Pues no. O no sólo. Estamos aquí para ser verdad, más que para ser felicidad.
En el documental de Netflix Game Changers, que sería muy bueno que todos los adolescentes (y jóvenes, y adultos, y viejos) vieran, para luego decidir qué hacer con nuestra alimentación de aquí en adelante, se le atribuye a Bruce Lee la siguiente reflexión: «la búsqueda de la verdad sólo es útil, si estás dispuesto a actuar según lo que descubres». Y la reflexión me gustó por lo de la verdad, por lo de la actuación y por la gran diferencia entre hacer y actuar.
Y la verdad, la de cada uno, es mucho más fácil encontrarla contemplando, que haciendo. Contemplar es ir al templo a hacer «nada», mirar hacia dentro, escuchar lo que esa pantalla interior transmite y no dejarse llevar por las narrativas que inevitablemente asociamos a ello. Contemplar se puede hacer en casa simplemente cerrando los ojos y parando todo por cinco minutos. o diez, o quince. Contemplar se puede hacer en un templo de la religión que sea, se puede hacer en grupo, con liturgia o sin ella, se puede hacer en el parque, en la montaña, o, como lo hacían los augures, mirando en el cielo el vuelo de los pájaros. Contemplar es una actividad que nadie nos podrá arrebatar, sea cual sea nuestra nuestra realidad material. Y de esa contemplación surge la verdad. Y cuando esta surja, es ahí cuando hay que actuar.
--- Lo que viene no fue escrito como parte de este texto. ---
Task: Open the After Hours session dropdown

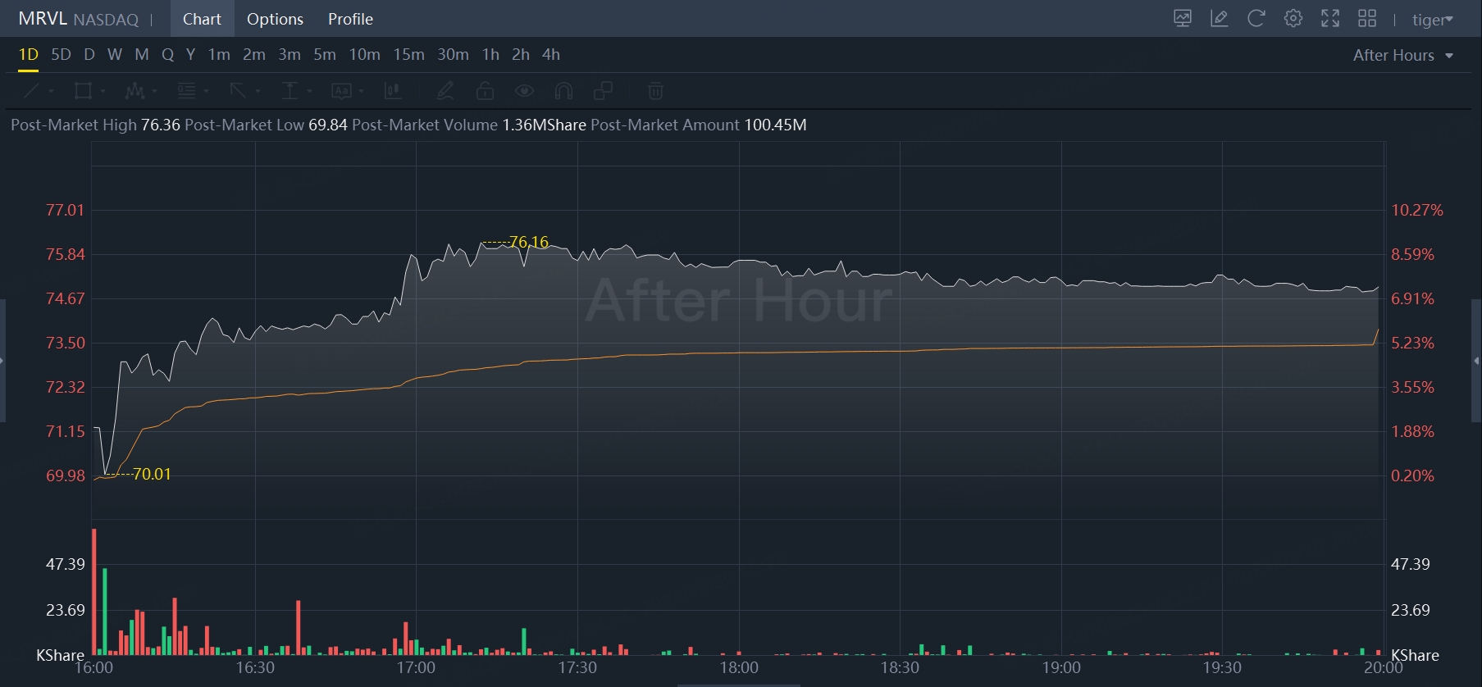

Y last but not least, la actuación es la última de las tres funciones del ser humano, junto con el reconocimiento y la aspiración. El proceso lógico sería primero reconocer qué es lo que va contigo, aspirar a ello y luego actuar para conseguirlo. Pero actuar no es simplemente hacer, actuar es hacer de forma sabia, si bien en nuestros días se confunden por la enorme importancia que le hemos dado a hacer para producir.
Al que está más dotado para la actuación se le denomina práctico. Pero un práctico no es simplemente aquel que encuentra la manera más corta para ir desde A hasta B. Eso es un más bien un cómodo, y su actuación puede ser muy práctica para él, y para otros muchos, pero no para el planeta, no para todos. Comer con conciencia es cero práctico, pero igual es la manera de arreglar los enormes problemas que tenemos, individual y colectivamente.
Y bueno, las lechugas de Galicia también son una motivación para cambiar la alimentación.
El fin de semana les cuento lo de González y sus esculturas, que eso sí que lo hicimos mientras estuvimos en Galicia.
Acaben bien agosto, sean buenos augures y contemplen, y ya verán que llegan buenos augurios. Y si no, al menos lo sabremos.